Okay, people. Sit back and relax. It's time for another list.

10 Signs That You've Just Returned from a Year in the Motherland (aka South Korea)
(in no particular order because I don't like to rank things)

1. Immediately after finishing your meal, you walk up to the cash register and demand the check only to have a perplexed hostess say to you, "Please have a seat. Your server will bring you your check."

2. You forget to tip your waitress.
"Oh, right. 15%. What? 20%? That's outrageous! Service is my divine right!"

3. You openly examine yourself in reflective surfaces without any hint of sheepishness or irony.

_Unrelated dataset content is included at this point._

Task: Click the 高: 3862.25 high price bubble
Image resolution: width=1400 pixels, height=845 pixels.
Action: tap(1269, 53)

4. You wear heels to do un-glamorous tasks like walking the dog or buying detergent at Target.

5. You eat samgyupsal without any rice.
You don't have the "meal" or shiksa until after you've had your fill of grilled gogi.

6. You go out in public even though your face is a shade lighter than your shoulders.
(In my defense, I'm not purposely trying to look "whiter." I'm just trying to cover up my blemishes with some b.b. cream!)

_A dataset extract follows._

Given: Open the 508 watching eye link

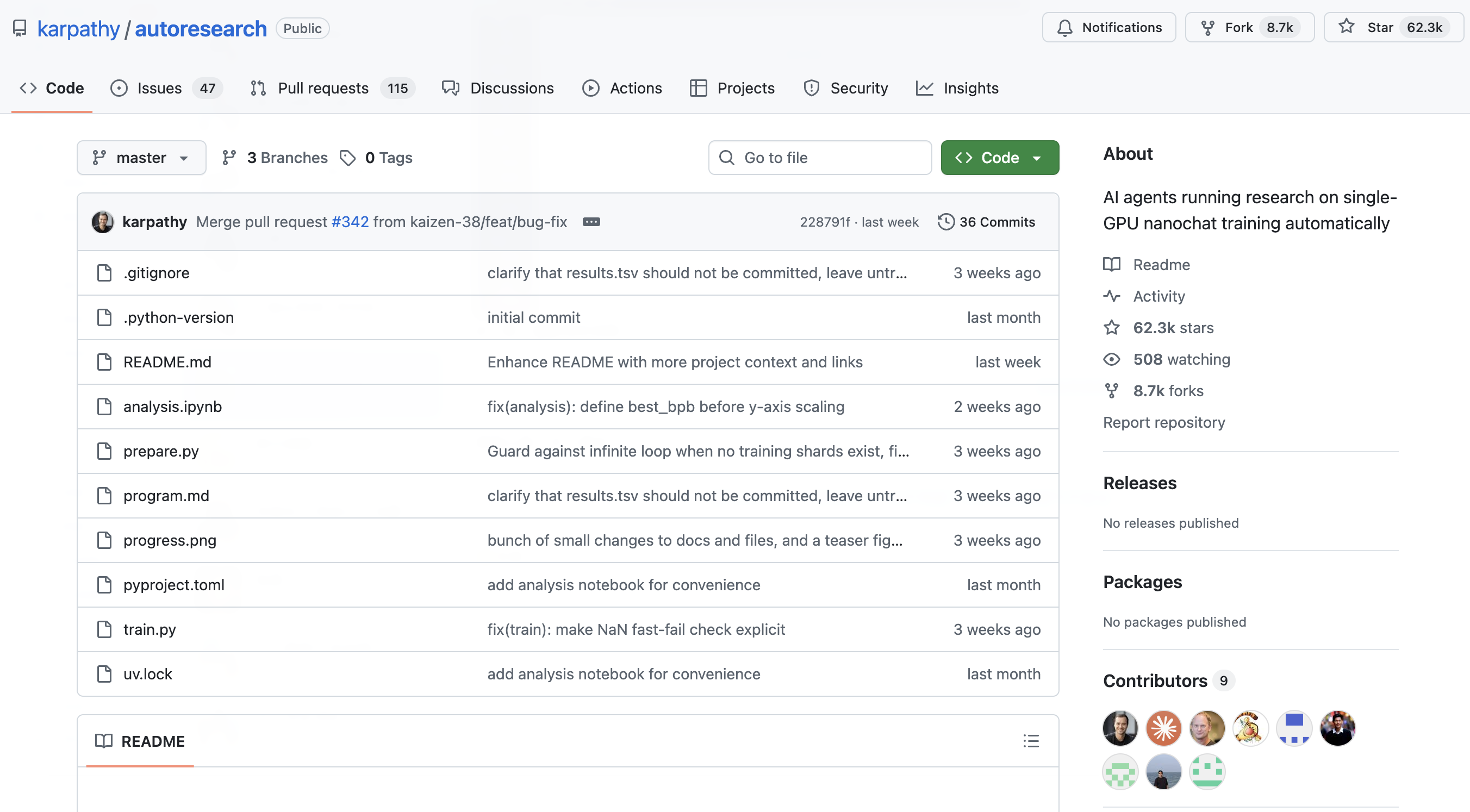Looking at the screenshot, I should 1181,359.
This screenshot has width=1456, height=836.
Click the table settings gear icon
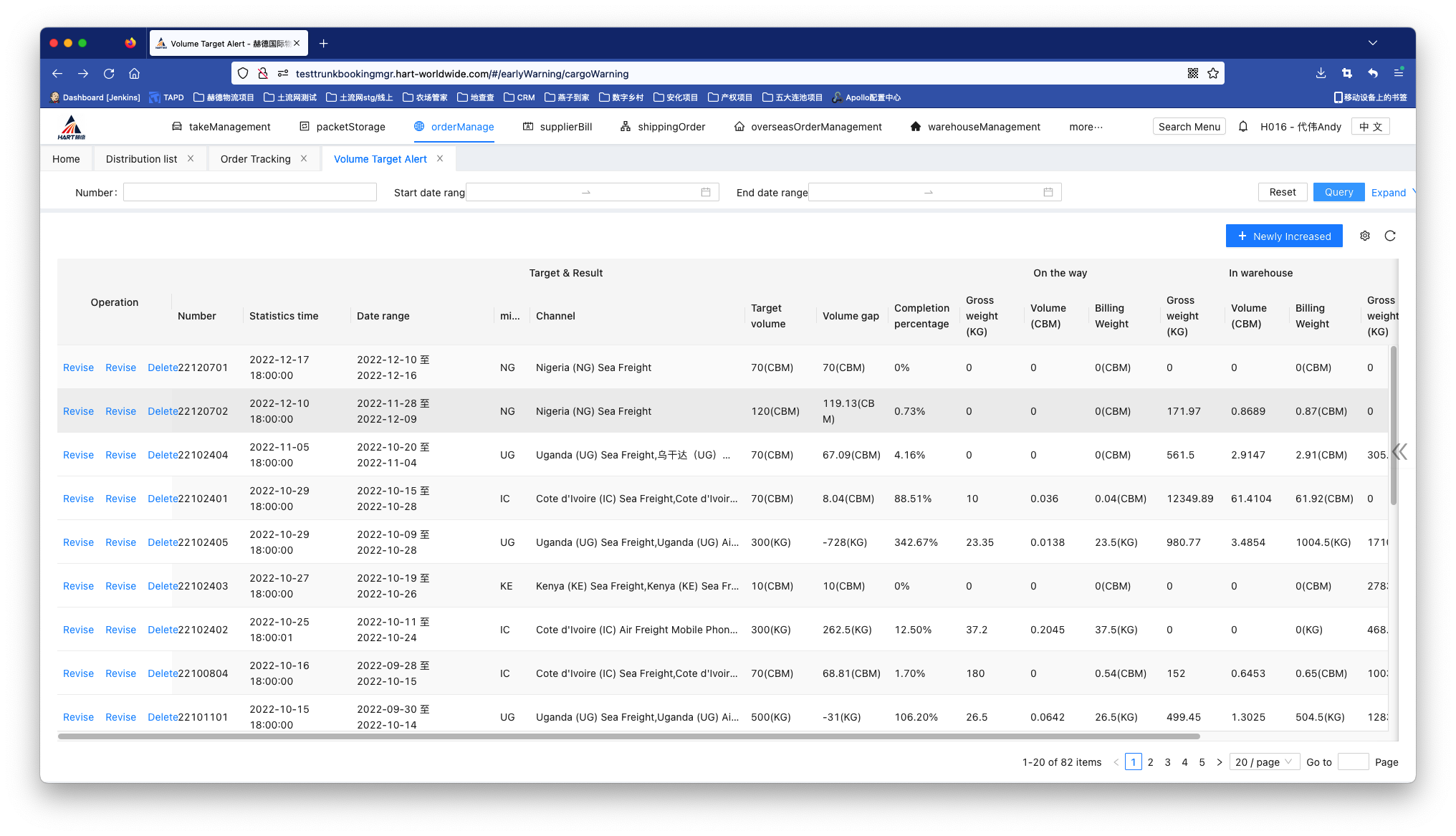click(x=1365, y=236)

7. You crave a steaming hot tang or jigae on a blistering summer day.

8. You take pictures of yourself.
Eww. Not those kinds; ones of you acting cute or silly, usually with the camera angled above your head.

9. You automatically bow with every greeting or thank you, as if you were some Geisha robot.

10. Social gatherings never end with one round.
You need to at least hang out until sam-cha, "round three." Typically, 1-cha is dinner. 2-cha involves soju. 3-cha is the time to sober up at the noraebang. If your night carries onto the 4-cha or 5-cha, you'll need to make sure you have the number for a cab or daeri-oonjun.

I'm really glad that I didn't drive in Seoul. I can only imagine the gnarly driving habits I'd have learned. Running red lights and stop signs, u-turning wherever I pleased, swerving into lanes like a convict on the run -- I'd be an accident waiting to happen.

03 October 2008


I just spent most of the day grading papers and writing up progress reports (Yes, thanks to the magical powers of the Internet, I am bringing the exciting world of hagwon all the way to my little apartment in California), so I'm just taking a quick blog break.

I will blog more tomorrow, but can I just write a big, uncharacteristic OMG in response to the tragic, tragic news of actress Choi Jin Shil's suicide?

Choi Jin Shil used to be one of my favorite Korean actresses. She was the star of my high school favorite 별은내가슴에 (Star in My Heart). She was sort of the Julia Roberts of Korea. She was beautiful, but was also known for her likable persona. The news of her suicide is quite distressing. I can't imagine what her family and friends are going through.

I hate to generalize, but where as many American celebrities often turn to drugs or alcohols (and public displays of foolishness) to drown out their woes, Korean celebrities (at least within the last few years) seem to turn to death. Is this cultural, coincidental, or one of the new dangers of a life in the public eye? Whatever the case may be, I hope recent tragedies inspire awareness, discussion, and change.